Investors in Biogen (BIIB -0.38%) got some great news last week as the Food and Drug Administration (FDA) approved the company's Alzheimer's drug Leqembi. But despite the big win, the stock didn't surge to new heights, and it actually declined. Here's why investors might still be hesitant about buying the stock despite the approval.

The approval isn't a slam dunk for the business

The FDA previously approved Leqembi on an accelerated basis. What was always important, however, was the full, traditional approval because that meant that the treatment would obtain coverage from Medicare. Now that Leqembi has obtained traditional approval, that's welcome news for Alzheimer's patients as it means they can gain access to the treatment and won't have to pay the full price for it: $26,500.

The bad news, however, is that it may be a time-consuming process, and there are conditions attached to the approval. Patients need to be enrolled in Medicare and must be diagnosed with mild Alzheimer's disease or cognitive impairment. Plus, doctors need to participate in a registry to help collect data and track side effects.

As a result, analysts don't expect to see revenue for the treatment really take off until sometime in 2024. And while Medicare will cover some of the price, it won't be all of it; patients could still end up having to pay over $5,000 out of pocket.

Investors might be a little hesitant to buy the stock based on the approval since the factors noted above could affect just how much demand there is for the treatment.

There are also other Alzheimer's treatments that could soon be available, including one from Eli Lilly, donanemab, which may be slightly more effective than Leqembi.

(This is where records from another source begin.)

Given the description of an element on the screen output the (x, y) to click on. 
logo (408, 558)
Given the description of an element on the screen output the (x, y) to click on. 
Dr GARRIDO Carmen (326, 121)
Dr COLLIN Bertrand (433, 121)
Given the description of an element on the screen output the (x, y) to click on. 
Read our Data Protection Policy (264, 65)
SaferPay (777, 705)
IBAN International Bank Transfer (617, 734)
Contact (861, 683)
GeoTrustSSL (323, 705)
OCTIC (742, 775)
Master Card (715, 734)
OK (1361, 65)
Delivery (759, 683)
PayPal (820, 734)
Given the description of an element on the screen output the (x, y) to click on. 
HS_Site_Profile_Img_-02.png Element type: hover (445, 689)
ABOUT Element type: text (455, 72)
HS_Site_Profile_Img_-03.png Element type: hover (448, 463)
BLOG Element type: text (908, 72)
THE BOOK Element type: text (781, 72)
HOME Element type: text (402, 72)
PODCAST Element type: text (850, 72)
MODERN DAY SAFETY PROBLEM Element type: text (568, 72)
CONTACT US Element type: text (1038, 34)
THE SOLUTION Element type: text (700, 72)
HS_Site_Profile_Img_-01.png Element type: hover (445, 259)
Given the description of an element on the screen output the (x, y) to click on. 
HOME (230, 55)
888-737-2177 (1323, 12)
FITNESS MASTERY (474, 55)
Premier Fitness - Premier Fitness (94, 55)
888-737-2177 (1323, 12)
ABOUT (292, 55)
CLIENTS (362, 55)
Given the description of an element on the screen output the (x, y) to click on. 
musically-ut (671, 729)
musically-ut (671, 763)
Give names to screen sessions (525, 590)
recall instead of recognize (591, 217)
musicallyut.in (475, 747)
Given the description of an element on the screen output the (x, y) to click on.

It slowed the disease's progression by 29% in clinical trials versus 27% for Leqembi.

There's more caution in the markets these days

When Biogen's previous Alzheimer's treatment, Aduhelm, was approved in 2021 under an accelerated-approval basis, shares of the healthcare company soared to more than $460. Today, the stock is around $280. The difference is that back in 2021, inflation wasn't a big problem for investors and growth stocks were performing well, sometimes even when they weren't backed with strong results.

Over the past year, however, investors have become more cautious about stocks. While tech has been the exception due to the excitement around artificial intelligence this year, valuations are lower in other sectors, for the most part. Biogen currently trades at just 13 times its trailing earnings, which is below its five-year average and nowhere near the highs it hit in 2021:

BIIB PE Ratio Chart

BIIB PE ratio data by YCharts. PE = price to earnings.

There is no shortage of reasons for investors to be hesitant about Biogen's stock. The company ended up pulling commercial activities for Aduhelm. Data for its ALS treatment tofersen has also been underwhelming in trials, and a full approval there might not be likely.

The company's top-selling multiple sclerosis drug Tecfidera is facing competition from generics. Its sales have been falling; during the first three months of 2023, revenue of $274.5 million was down 33% year over year.

Should you buy Biogen's stock?

Biogen investors are right to be a little extra cautious with the stock as the approval of Leqembi is a positive but might not be enough to make the stock a slam dunk right now. It could take years before it generates enough to start turning the business around; multiple analysts project between $3 billion and $4.6 billion in annual revenue in 2028. And Biogen will only share in the profit on that with its development partner Eisai on a 50-50 basis.

That may not be enough growth for the stock to be a good buy until then. Biogen has lost more than $4 billion from its top line in just the past four years. There's still ample risk, and the safest option for investors would be to wait and see how demand turns out for Leqembi before deciding whether to buy the stock.